Time Series Analysis & Forecasting

⏱ 14 hoursAdvanced6 topics

🎯 By the end: handle datetime-indexed data, decompose a series into trend/seasonality/noise, test for stationarity, forecast with ARIMA, exponential smoothing and ML lag features, and evaluate forecasts honestly with time-aware validation.

Sales, prices, traffic, sensor readings, demand — an enormous amount of real data is measured over time, and time series breaks the usual ML rules. The order matters, observations are correlated, and you can never shuffle the data. This module gives you the specialised toolkit: how to decompose a series into its parts, test whether it is forecastable, and predict the future with both the classic statistical methods (ARIMA, exponential smoothing) and the modern machine-learning approach — then evaluate the result without the time-leakage that fools so many beginners.

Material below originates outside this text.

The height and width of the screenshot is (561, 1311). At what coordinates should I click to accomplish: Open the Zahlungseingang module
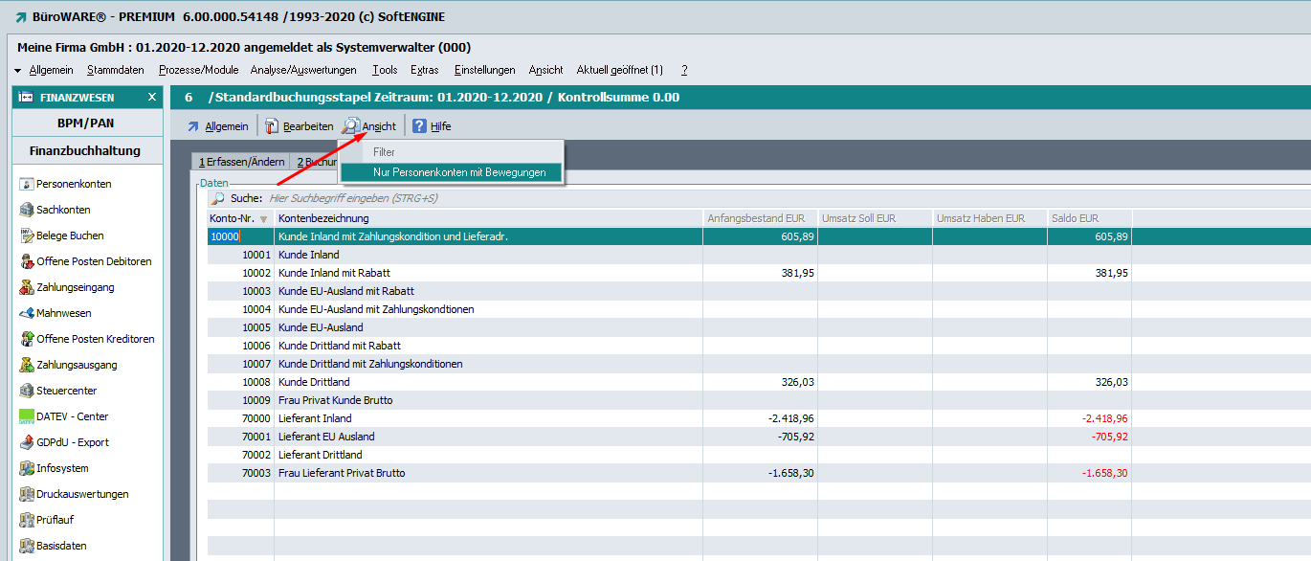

1What makes time series different

A time series is data indexed by time. pandas treats a DatetimeIndex as a first-class citizen, unlocking resampling, rolling windows and time-based selection.

Datetime index & resampling

import pandas as pd

# Parse dates and set them as the index
df = pd.read_csv('sales.csv', parse_dates=['date'], index_col='date')

# Aggregate daily data to monthly totals
monthly = df['sales'].resample('ME').sum()

# A 7-day rolling average smooths daily noise
df['smooth'] = df['sales'].rolling(window=7).mean()
print(monthly.head(3))

▶ Output

date
2023-01-31    45120
2023-02-28    41880
2023-03-31    49230
Freq: ME, Name: sales, dtype: int64

The three components of a series

Most series are a mix of: trend (long-term direction), seasonality (repeating cycles — weekly, yearly) and noise (the irregular rest).

An observed series is typically trend + seasonality + noise added together.

Never shuffle a time series. The whole point is that order carries information. The random train_test_split from Module 5 is forbidden here — you must split by time, training on the past and testing on the future.

Key points

Use a pandas DatetimeIndex to unlock resample, rolling and time-based selection.
Series decompose into trend, seasonality and noise.
Never shuffle time-series data — order carries the signal; split by time, not randomly.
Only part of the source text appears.